Solution Approach 2:
The patent replaces conventional mathematical modeling algorithms (such as expectation-maximization and genetic algorithms) with machine learning-based image processing. This substitution transforms the mechanical iterative optimization process into a more efficient computational approach that processes pre-formed images, reducing computational burden and time requirements.
2Reliability
If conventional mathematical modeling methodologies are used for PK/PD evaluation, then model evaluation can be performed, but the process becomes time and labor intensive
Solution Approach 1:
The patent implements automated machine learning-based analysis that performs model evaluation without requiring extensive human intervention. The system autonomously processes binned intensity images, evaluates PK/PD relationships, and generates results, eliminating manual iterative refinement steps and significantly improving evaluation efficiency while maintaining reliability through consistent algorithmic processing.
Solution Approach 2:
The patent extracts the essential features from complex population datasets by transforming them into binned intensity images. This extraction process isolates the critical information needed for PK/PD evaluation into a simplified visual format, removing unnecessary data complexity and enabling faster, more efficient analysis while preserving the essential relationships needed for reliable modeling.
3Measurement precision
If conventional mathematical modeling methodologies are used for PK/PD evaluation, then comprehensive analysis can be achieved, but significant human expertise is required
Solution Approach 1:
The patent introduces binned intensity images as an intermediary representation between raw population datasets and final PK/PD analysis results.

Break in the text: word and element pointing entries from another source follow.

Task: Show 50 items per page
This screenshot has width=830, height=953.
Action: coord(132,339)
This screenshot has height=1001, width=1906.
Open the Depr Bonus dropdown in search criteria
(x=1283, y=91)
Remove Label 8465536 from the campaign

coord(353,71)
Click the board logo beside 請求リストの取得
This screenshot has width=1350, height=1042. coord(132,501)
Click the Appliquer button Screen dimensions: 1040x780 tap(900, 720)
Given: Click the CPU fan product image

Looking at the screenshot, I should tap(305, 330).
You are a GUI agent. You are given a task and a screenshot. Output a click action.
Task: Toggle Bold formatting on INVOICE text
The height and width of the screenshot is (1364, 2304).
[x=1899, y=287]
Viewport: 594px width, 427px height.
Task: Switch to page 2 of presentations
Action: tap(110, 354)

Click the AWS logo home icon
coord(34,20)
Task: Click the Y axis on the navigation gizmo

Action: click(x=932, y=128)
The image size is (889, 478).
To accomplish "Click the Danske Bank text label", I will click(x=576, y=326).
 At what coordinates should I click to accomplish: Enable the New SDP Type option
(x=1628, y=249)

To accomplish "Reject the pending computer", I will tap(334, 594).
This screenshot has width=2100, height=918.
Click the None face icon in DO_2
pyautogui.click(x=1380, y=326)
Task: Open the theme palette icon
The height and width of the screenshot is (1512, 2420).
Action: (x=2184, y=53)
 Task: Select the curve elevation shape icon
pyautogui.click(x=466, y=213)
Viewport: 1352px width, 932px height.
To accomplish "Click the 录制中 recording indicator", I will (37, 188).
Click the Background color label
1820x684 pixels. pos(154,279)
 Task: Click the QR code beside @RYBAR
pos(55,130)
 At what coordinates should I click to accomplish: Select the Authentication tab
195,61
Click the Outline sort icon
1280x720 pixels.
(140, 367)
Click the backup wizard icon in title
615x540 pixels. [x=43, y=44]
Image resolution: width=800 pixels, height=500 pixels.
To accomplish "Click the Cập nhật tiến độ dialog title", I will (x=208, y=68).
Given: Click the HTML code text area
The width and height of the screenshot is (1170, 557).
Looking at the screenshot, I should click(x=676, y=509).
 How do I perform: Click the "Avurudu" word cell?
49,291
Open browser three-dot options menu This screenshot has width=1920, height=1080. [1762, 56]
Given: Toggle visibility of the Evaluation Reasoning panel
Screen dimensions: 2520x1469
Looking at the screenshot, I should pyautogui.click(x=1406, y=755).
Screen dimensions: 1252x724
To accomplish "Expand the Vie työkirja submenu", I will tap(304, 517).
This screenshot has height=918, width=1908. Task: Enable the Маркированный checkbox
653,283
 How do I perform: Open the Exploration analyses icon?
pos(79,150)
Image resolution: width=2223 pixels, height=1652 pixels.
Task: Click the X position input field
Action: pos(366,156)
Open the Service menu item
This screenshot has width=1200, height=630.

This intermediate visual format serves as a mediator that simplifies the complexity of the data, allowing machine learning algorithms to automatically extract meaningful relationships without requiring users to have deep expertise in mathematical modeling or data interpretation.
Solution Approach 2:
The patent replaces the need for expert human judgment and manual model refinement with automated machine learning-based image processing. The system autonomously performs comprehensive PK/PD analysis by processing binned intensity images, eliminating the requirement for users to possess specialized expertise in mathematical modeling methodologies while maintaining comprehensive and accurate analysis results.
Data Source
AI summary
A method and system for predicting a set of linking parameters that relate pharmacokinetic and pharmacodynamic effects. One or more processors receive a population dataset that comprises a population pharmacokinetic (PK) dataset and a population pharmacodynamic (PD) dataset. The one or more processors transform the population dataset into a plurality of data density images that includes a PK data density image and a PD data density image. The one or more processors predict the set of linking parameters using the plurality of data density images.